If working from home as well as home schooling children is too difficult, there is something else that might help. Parents are entitled to take time off work if their children’s school is closed, known as “dependent leave”, which allows mums and dad to take time off to deal with an unexpected problem or emergency. The downside of this is that you might not get paid, unless your employer decides to.
According to Citizens Advice, everyone is allowed a reasonable amount of time off to deal with the emergency. It’s important to note that what counts as “reasonable” depends on the circumstances — and what might be deemed “reasonable” with regard to coronavirus is a grey area in law. Your employer may pay you for a short period of time off, even if it’s not a contractual right. Alternatively, you could see if you are able to work from home, change your shift pattern, or take annual leave.
These are unprecedented times. Many employers will want to try to make it work, but if the government wants to shore up the economy then it must consider offering additional financial support. This could be similar to the emergency childcare vouchers in Italy, or the financial payouts that have been announced for the US.
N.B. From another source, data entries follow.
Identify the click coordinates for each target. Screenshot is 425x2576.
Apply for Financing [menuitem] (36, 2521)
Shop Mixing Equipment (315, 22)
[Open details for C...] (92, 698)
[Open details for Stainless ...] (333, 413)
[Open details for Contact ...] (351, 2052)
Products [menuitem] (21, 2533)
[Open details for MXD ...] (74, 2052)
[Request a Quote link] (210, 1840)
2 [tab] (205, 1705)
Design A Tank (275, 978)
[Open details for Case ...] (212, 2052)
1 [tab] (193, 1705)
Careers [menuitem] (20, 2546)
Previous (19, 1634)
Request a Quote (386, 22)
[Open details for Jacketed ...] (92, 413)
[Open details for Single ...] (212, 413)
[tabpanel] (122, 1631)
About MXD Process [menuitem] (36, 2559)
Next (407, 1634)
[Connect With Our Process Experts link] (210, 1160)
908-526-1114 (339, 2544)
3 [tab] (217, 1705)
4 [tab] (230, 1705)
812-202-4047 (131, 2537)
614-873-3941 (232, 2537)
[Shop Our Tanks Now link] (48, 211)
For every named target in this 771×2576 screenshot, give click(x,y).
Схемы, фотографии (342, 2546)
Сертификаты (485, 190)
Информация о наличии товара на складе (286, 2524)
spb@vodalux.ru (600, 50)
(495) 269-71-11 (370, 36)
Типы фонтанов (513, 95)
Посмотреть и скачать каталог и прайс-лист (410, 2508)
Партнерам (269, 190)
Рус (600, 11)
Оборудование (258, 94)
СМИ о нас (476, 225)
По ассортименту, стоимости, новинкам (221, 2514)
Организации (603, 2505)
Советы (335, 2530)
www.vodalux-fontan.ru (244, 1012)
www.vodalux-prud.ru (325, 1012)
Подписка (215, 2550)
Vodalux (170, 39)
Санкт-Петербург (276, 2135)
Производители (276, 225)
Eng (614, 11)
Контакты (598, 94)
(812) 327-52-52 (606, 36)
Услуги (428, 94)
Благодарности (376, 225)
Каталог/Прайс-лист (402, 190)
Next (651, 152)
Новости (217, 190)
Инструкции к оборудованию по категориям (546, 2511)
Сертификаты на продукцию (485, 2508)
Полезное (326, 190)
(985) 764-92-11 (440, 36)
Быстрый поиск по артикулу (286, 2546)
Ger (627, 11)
But childcare does not seem to feature highly on this political landscape — there was very little mention of working parents or the rising cost of childcare in the Budget last week, despite Rishi Sunak, the new chancellor, pledging to pump billions of pounds into infrastructure.
There needs to be more focus on helping working parents in this precarious time — this should come from the government in the form of financial help, but it will also have to come from employers in the form of more flexible working arrangements. Families themselves will need to embrace more equal childcare arrangements too. Those with two working parents could draw up a rota to split the childcare 50:50 so both partners can continue working.
I’m not kidding myself that the next few weeks and months won’t be tough. But perhaps in the long run, this could trigger a positive change in the way parents with children work, and even boost the profile of flexible working.